Would you write out the data below exactly, with every line intact?
Start of PROVIDED RECORDS
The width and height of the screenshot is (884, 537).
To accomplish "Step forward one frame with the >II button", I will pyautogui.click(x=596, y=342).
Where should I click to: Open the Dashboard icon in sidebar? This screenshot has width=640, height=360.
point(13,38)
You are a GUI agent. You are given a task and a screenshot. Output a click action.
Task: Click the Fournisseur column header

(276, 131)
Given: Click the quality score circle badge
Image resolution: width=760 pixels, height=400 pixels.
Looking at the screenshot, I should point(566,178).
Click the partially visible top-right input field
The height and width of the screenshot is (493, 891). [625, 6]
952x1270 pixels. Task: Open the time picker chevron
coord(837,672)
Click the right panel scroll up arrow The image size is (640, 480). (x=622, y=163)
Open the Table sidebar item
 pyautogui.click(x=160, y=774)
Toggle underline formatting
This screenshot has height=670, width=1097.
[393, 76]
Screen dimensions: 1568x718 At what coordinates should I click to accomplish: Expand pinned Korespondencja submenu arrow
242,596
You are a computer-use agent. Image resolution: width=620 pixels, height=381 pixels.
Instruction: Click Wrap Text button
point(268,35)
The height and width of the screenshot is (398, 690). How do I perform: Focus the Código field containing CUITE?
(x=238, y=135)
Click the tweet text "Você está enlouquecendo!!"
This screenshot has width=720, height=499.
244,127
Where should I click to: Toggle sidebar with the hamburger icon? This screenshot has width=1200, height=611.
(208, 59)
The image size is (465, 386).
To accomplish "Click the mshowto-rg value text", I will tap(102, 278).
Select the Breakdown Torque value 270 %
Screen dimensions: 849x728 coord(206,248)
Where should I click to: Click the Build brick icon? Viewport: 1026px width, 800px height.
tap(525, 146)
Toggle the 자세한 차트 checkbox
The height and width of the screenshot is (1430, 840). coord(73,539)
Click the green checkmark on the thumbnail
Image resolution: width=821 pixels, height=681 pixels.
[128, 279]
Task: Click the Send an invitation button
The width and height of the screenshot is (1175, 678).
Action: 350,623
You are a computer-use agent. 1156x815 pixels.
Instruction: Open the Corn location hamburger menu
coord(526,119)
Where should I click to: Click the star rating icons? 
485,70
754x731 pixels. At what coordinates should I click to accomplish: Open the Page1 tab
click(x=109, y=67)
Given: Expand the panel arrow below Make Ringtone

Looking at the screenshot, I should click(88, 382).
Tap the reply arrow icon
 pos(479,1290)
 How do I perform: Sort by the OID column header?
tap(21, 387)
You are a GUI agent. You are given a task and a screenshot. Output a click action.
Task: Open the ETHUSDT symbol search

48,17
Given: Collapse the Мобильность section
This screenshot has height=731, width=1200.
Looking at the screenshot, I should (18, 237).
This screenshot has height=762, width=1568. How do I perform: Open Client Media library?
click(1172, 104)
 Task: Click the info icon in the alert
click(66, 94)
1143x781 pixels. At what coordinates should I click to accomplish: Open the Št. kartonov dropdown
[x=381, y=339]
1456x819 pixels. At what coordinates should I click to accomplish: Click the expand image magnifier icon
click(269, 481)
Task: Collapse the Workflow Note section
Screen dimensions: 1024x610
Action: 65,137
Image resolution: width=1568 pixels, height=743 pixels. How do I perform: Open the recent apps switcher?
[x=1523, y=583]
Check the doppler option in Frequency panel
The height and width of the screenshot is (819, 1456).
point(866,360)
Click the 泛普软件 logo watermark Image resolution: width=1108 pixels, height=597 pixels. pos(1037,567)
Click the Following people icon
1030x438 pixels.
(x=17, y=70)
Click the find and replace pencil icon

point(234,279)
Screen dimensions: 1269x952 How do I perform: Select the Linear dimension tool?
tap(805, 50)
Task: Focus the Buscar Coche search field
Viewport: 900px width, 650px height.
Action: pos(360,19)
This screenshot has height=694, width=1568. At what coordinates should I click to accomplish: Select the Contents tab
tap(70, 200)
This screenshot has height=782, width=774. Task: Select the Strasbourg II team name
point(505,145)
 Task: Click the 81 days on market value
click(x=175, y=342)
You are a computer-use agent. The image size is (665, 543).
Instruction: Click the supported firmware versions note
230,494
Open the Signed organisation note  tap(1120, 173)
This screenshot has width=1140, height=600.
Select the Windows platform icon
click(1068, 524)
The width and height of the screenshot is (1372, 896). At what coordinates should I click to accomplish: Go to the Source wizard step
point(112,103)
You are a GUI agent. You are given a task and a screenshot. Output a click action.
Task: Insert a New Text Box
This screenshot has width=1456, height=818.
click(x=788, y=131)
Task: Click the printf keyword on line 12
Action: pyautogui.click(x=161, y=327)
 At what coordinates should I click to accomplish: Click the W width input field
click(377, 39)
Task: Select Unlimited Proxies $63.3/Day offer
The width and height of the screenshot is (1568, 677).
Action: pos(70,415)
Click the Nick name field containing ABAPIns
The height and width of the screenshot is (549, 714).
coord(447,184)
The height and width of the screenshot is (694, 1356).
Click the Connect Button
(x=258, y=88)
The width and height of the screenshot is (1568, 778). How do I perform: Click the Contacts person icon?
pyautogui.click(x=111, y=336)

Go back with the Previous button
End of PROVIDED RECORDS
EXPECTED ANSWER
The width and height of the screenshot is (884, 537).
To accomplish "Step forward one frame with the >II button", I will pyautogui.click(x=596, y=342).
Where should I click to: Open the Dashboard icon in sidebar? This screenshot has width=640, height=360.
point(13,38)
You are a GUI agent. You are given a task and a screenshot. Output a click action.
Task: Click the Fournisseur column header

(276, 131)
Given: Click the quality score circle badge
Image resolution: width=760 pixels, height=400 pixels.
Looking at the screenshot, I should point(566,178).
Click the partially visible top-right input field
The height and width of the screenshot is (493, 891). [625, 6]
952x1270 pixels. Task: Open the time picker chevron
coord(837,672)
Click the right panel scroll up arrow The image size is (640, 480). (x=622, y=163)
Open the Table sidebar item
 pyautogui.click(x=160, y=774)
Toggle underline formatting
This screenshot has height=670, width=1097.
[393, 76]
Screen dimensions: 1568x718 At what coordinates should I click to accomplish: Expand pinned Korespondencja submenu arrow
242,596
You are a computer-use agent. Image resolution: width=620 pixels, height=381 pixels.
Instruction: Click Wrap Text button
point(268,35)
The height and width of the screenshot is (398, 690). How do I perform: Focus the Código field containing CUITE?
(x=238, y=135)
Click the tweet text "Você está enlouquecendo!!"
This screenshot has width=720, height=499.
244,127
Where should I click to: Toggle sidebar with the hamburger icon? This screenshot has width=1200, height=611.
(208, 59)
The image size is (465, 386).
To accomplish "Click the mshowto-rg value text", I will tap(102, 278).
Select the Breakdown Torque value 270 %
Screen dimensions: 849x728 coord(206,248)
Where should I click to: Click the Build brick icon? Viewport: 1026px width, 800px height.
tap(525, 146)
Toggle the 자세한 차트 checkbox
The height and width of the screenshot is (1430, 840). coord(73,539)
Click the green checkmark on the thumbnail
Image resolution: width=821 pixels, height=681 pixels.
[128, 279]
Task: Click the Send an invitation button
The width and height of the screenshot is (1175, 678).
Action: 350,623
You are a computer-use agent. 1156x815 pixels.
Instruction: Open the Corn location hamburger menu
coord(526,119)
Where should I click to: Click the star rating icons? 
485,70
754x731 pixels. At what coordinates should I click to accomplish: Open the Page1 tab
click(x=109, y=67)
Given: Expand the panel arrow below Make Ringtone

Looking at the screenshot, I should click(88, 382).
Tap the reply arrow icon
 pos(479,1290)
 How do I perform: Sort by the OID column header?
tap(21, 387)
You are a GUI agent. You are given a task and a screenshot. Output a click action.
Task: Open the ETHUSDT symbol search

48,17
Given: Collapse the Мобильность section
This screenshot has height=731, width=1200.
Looking at the screenshot, I should (18, 237).
This screenshot has height=762, width=1568. How do I perform: Open Client Media library?
click(1172, 104)
 Task: Click the info icon in the alert
click(66, 94)
1143x781 pixels. At what coordinates should I click to accomplish: Open the Št. kartonov dropdown
[x=381, y=339]
1456x819 pixels. At what coordinates should I click to accomplish: Click the expand image magnifier icon
click(269, 481)
Task: Collapse the Workflow Note section
Screen dimensions: 1024x610
Action: 65,137
Image resolution: width=1568 pixels, height=743 pixels. How do I perform: Open the recent apps switcher?
[x=1523, y=583]
Check the doppler option in Frequency panel
The height and width of the screenshot is (819, 1456).
point(866,360)
Click the 泛普软件 logo watermark Image resolution: width=1108 pixels, height=597 pixels. pos(1037,567)
Click the Following people icon
1030x438 pixels.
(x=17, y=70)
Click the find and replace pencil icon

point(234,279)
Screen dimensions: 1269x952 How do I perform: Select the Linear dimension tool?
tap(805, 50)
Task: Focus the Buscar Coche search field
Viewport: 900px width, 650px height.
Action: pos(360,19)
This screenshot has height=694, width=1568. At what coordinates should I click to accomplish: Select the Contents tab
tap(70, 200)
This screenshot has height=782, width=774. Task: Select the Strasbourg II team name
point(505,145)
 Task: Click the 81 days on market value
click(x=175, y=342)
You are a computer-use agent. The image size is (665, 543).
Instruction: Click the supported firmware versions note
230,494
Open the Signed organisation note  tap(1120, 173)
This screenshot has width=1140, height=600.
Select the Windows platform icon
click(1068, 524)
The width and height of the screenshot is (1372, 896). At what coordinates should I click to accomplish: Go to the Source wizard step
point(112,103)
You are a GUI agent. You are given a task and a screenshot. Output a click action.
Task: Insert a New Text Box
This screenshot has width=1456, height=818.
click(x=788, y=131)
Task: Click the printf keyword on line 12
Action: pyautogui.click(x=161, y=327)
 At what coordinates should I click to accomplish: Click the W width input field
click(377, 39)
Task: Select Unlimited Proxies $63.3/Day offer
The width and height of the screenshot is (1568, 677).
Action: pos(70,415)
Click the Nick name field containing ABAPIns
The height and width of the screenshot is (549, 714).
coord(447,184)
The height and width of the screenshot is (694, 1356).
Click the Connect Button
(x=258, y=88)
The width and height of the screenshot is (1568, 778). How do I perform: Click the Contacts person icon?
pyautogui.click(x=111, y=336)

Go back with the Previous button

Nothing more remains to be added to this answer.